* _原始文本_:
我们访谈的另一个结果是可怕的心理灾难——与我熟悉的忏悔有些类似。总是有些真正前进的步伐,这是不能忽略的……但是现在有梦了。第一件可怕的事情是当我的问题的动力被发现后,我确信我旧有的动力也开始消失了。接着那愉快的一部分可以说是新的、自由的、重要的动机抓住了旧有的一部分。

第二次访谈后所写

材料的标题注明“术后3小时”:

我感到如此痛苦和沮丧,以至于几乎不能让自己写东西。这一切有什么用呢?我心深处的情绪大海波涛翻滚,威胁着要淹没我。或者这是情绪吗?还是成千上万种冲突的感觉?所有的感觉从我生活中所有孤立的事件中涌现出来,既有外在的也有内在的,而在一般情况下它们被组织成情绪和思维?可不可能是这样,你抽出一块砖,接着整个建筑坍塌了,变成一堆杂乱的砖头,不得不以新的样式重建?你在此时,能否选择建筑形式——无论更好还是更坏,只在乎你是否喜欢?

治疗师必须学会认识到的一件重要的事情是,他会发觉预测一次访谈的效果很困难,通常是不可能的,当然更谈不上对治疗有利了。从咨询员的角度来看,诱发绝望的这次咨询的进步是明显的。当事人可以深入到她感觉到的问题中,对自己考虑她自己的态度。咨询员绝对没有料到这会给当事人带来悲惨的沮丧感,在随后的一次访谈中当事人也不再记起她的这种态度。

当然不是所有的当事人都会体验到这种组织破碎感和重建的需要。抽出一块砖整个建筑坍塌了的感觉无疑是因为正在使用的自我组织是建立在不现实的基础上。但这个问题我们会在讨论与治疗事实匹配的人格理论时深入探究。

* _任务列表_:
A – 根据原始文本,当事人为什么会有"抽出一块砖整个建筑坍塌了"的感觉?请用一到三句话说明。
B – 原始文本中,第二次访谈后所写的材料,其标题注明了什么?
C – 请逐字照录原始文本中从"我们访谈的另一个结果是可怕的"到"事人也不再记起她的这种态度。"的部分。

* _给定记录_:
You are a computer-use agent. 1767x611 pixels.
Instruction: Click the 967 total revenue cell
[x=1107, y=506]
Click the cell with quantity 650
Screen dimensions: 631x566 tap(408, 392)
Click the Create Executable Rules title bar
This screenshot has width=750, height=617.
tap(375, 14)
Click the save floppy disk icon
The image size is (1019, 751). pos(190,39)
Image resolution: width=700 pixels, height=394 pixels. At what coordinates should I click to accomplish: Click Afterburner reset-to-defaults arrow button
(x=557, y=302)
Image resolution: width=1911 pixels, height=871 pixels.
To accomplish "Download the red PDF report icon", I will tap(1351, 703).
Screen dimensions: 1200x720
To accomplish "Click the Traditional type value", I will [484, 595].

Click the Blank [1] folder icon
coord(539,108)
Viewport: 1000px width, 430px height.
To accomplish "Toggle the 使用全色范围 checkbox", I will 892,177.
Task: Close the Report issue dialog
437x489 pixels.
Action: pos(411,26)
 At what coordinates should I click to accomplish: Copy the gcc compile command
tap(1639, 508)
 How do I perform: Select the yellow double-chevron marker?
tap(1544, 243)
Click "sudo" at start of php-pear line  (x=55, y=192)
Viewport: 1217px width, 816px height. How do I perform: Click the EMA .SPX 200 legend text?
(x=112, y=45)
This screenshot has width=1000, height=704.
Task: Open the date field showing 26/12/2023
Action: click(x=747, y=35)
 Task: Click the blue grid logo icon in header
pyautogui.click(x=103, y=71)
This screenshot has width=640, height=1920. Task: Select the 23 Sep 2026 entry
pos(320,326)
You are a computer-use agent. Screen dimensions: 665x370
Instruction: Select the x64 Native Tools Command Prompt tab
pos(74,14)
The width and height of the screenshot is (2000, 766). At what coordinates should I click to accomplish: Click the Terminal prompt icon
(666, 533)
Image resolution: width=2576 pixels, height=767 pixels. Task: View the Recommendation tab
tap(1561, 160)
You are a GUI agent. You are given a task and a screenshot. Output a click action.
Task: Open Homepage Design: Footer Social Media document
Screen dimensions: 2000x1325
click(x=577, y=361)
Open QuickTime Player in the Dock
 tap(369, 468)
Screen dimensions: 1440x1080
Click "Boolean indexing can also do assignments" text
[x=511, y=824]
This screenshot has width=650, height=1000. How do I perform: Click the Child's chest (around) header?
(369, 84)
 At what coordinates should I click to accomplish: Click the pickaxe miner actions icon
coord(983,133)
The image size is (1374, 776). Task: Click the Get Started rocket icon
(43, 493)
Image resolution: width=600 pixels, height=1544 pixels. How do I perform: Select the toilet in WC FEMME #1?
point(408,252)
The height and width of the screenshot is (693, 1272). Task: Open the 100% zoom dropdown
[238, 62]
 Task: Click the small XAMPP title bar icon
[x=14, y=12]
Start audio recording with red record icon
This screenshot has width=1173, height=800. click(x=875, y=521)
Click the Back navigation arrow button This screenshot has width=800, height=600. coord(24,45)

* _活动答案_:
A – 原始文本指出,这种感觉是因为当事人正在使用的自我组织建立在不现实的基础上。

B – 标题注明"术后3小时"。

C –
我们访谈的另一个结果是可怕的心理灾难——与我熟悉的忏悔有些类似。总是有些真正前进的步伐,这是不能忽略的……但是现在有梦了。第一件可怕的事情是当我的问题的动力被发现后,我确信我旧有的动力也开始消失了。接着那愉快的一部分可以说是新的、自由的、重要的动机抓住了旧有的一部分。

第二次访谈后所写

材料的标题注明“术后3小时”:

我感到如此痛苦和沮丧,以至于几乎不能让自己写东西。这一切有什么用呢?我心深处的情绪大海波涛翻滚,威胁着要淹没我。或者这是情绪吗?还是成千上万种冲突的感觉?所有的感觉从我生活中所有孤立的事件中涌现出来,既有外在的也有内在的,而在一般情况下它们被组织成情绪和思维?可不可能是这样,你抽出一块砖,接着整个建筑坍塌了,变成一堆杂乱的砖头,不得不以新的样式重建?你在此时,能否选择建筑形式——无论更好还是更坏,只在乎你是否喜欢?

治疗师必须学会认识到的一件重要的事情是,他会发觉预测一次访谈的效果很困难,通常是不可能的,当然更谈不上对治疗有利了。从咨询员的角度来看,诱发绝望的这次咨询的进步是明显的。当事人可以深入到她感觉到的问题中,对自己考虑她自己的态度。咨询员绝对没有料到这会给当事人带来悲惨的沮丧感,在随后的一次访谈中当事人也不再记起她的这种态度。